## PROBLEM DETAILS
Return exactly, please, the lines from the one containing "The width and" to the last line of the entries below, and nothing else, leaving pictures out.
"""
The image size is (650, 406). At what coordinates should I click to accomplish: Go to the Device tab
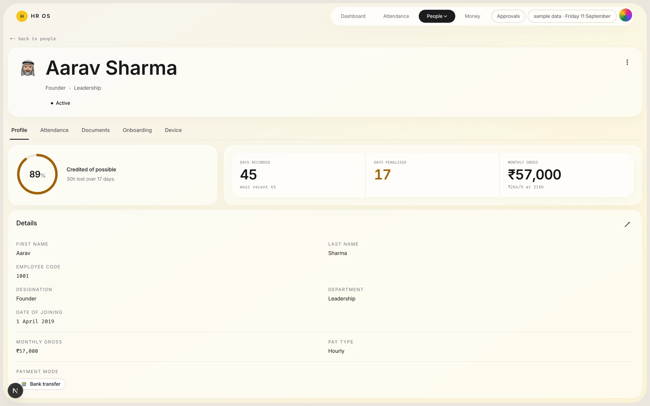coord(173,130)
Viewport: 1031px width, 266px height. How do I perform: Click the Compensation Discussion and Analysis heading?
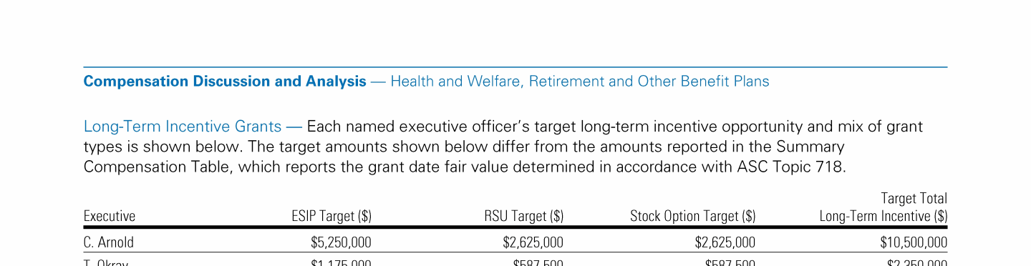click(x=225, y=82)
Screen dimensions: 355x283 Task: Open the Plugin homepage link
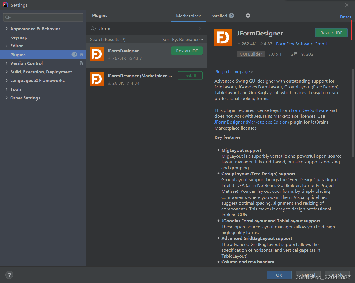[x=232, y=71]
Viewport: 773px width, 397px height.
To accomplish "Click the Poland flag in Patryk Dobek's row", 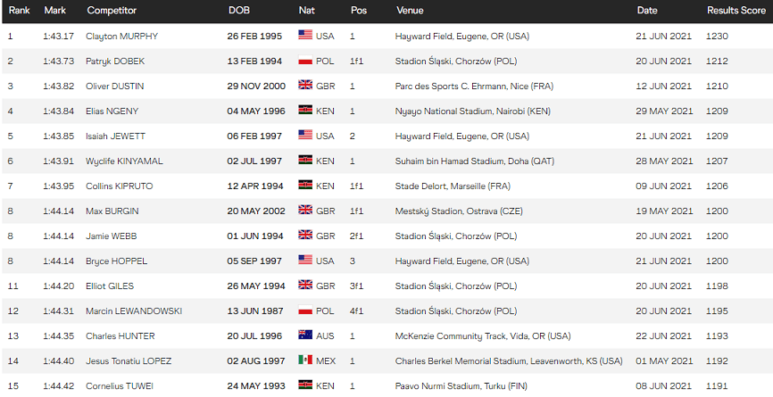I will 305,61.
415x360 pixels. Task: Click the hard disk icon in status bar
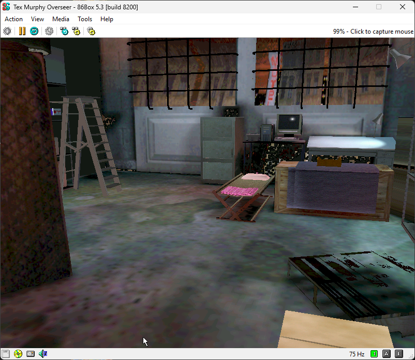[31, 354]
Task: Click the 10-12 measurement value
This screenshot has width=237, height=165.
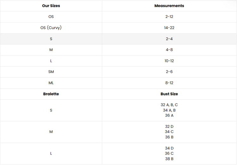Action: (169, 61)
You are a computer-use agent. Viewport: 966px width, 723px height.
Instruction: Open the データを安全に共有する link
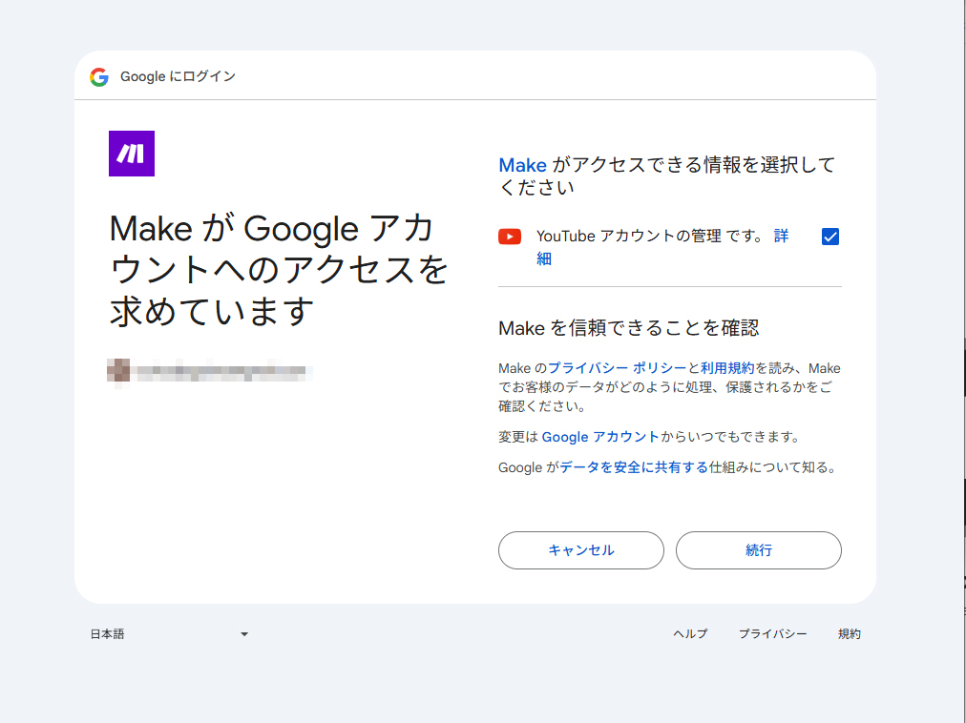coord(634,467)
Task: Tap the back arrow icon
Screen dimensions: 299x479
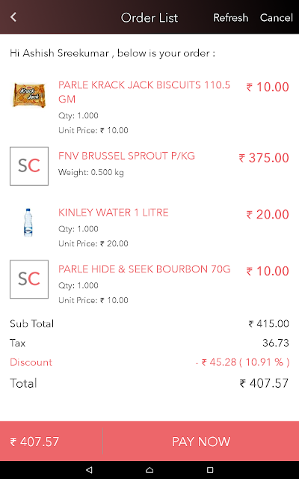Action: tap(13, 17)
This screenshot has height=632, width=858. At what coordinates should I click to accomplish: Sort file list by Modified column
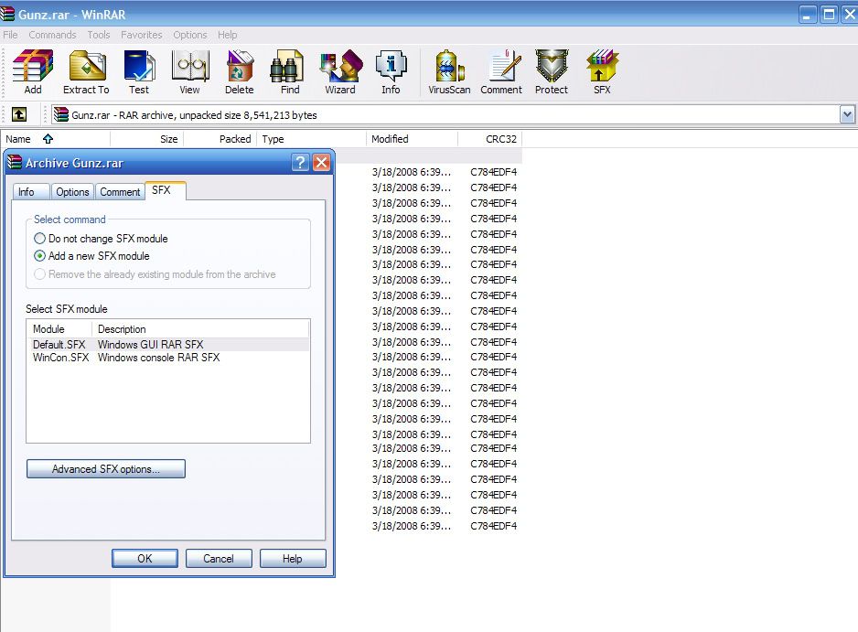[390, 139]
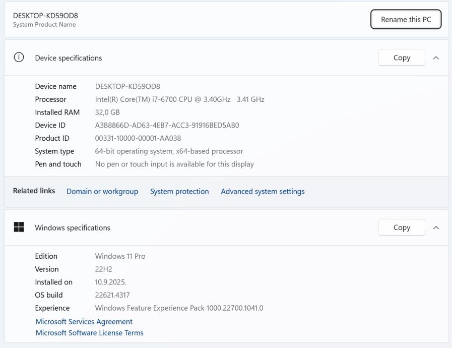Viewport: 452px width, 348px height.
Task: Copy the Device specifications
Action: (402, 57)
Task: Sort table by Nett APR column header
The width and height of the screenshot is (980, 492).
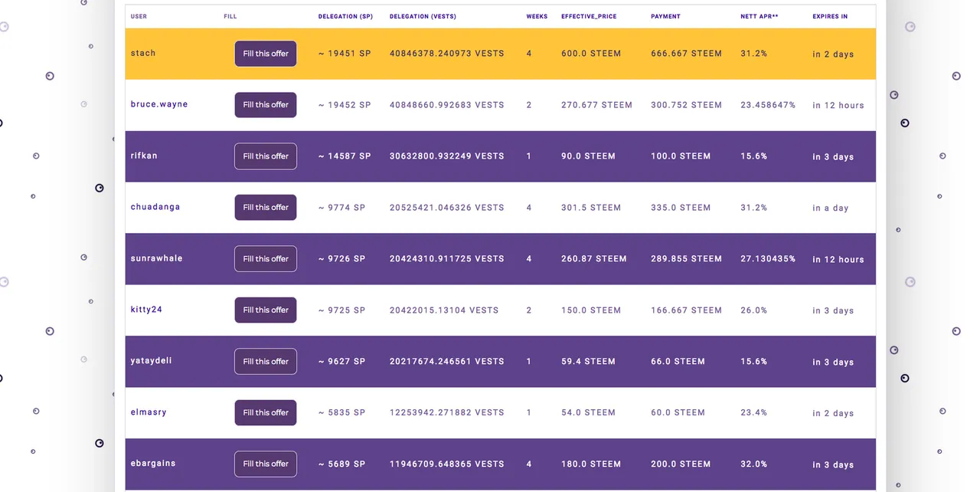Action: pyautogui.click(x=760, y=16)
"""
## TASK RESULT
The width and height of the screenshot is (980, 492).
Action: pyautogui.click(x=760, y=16)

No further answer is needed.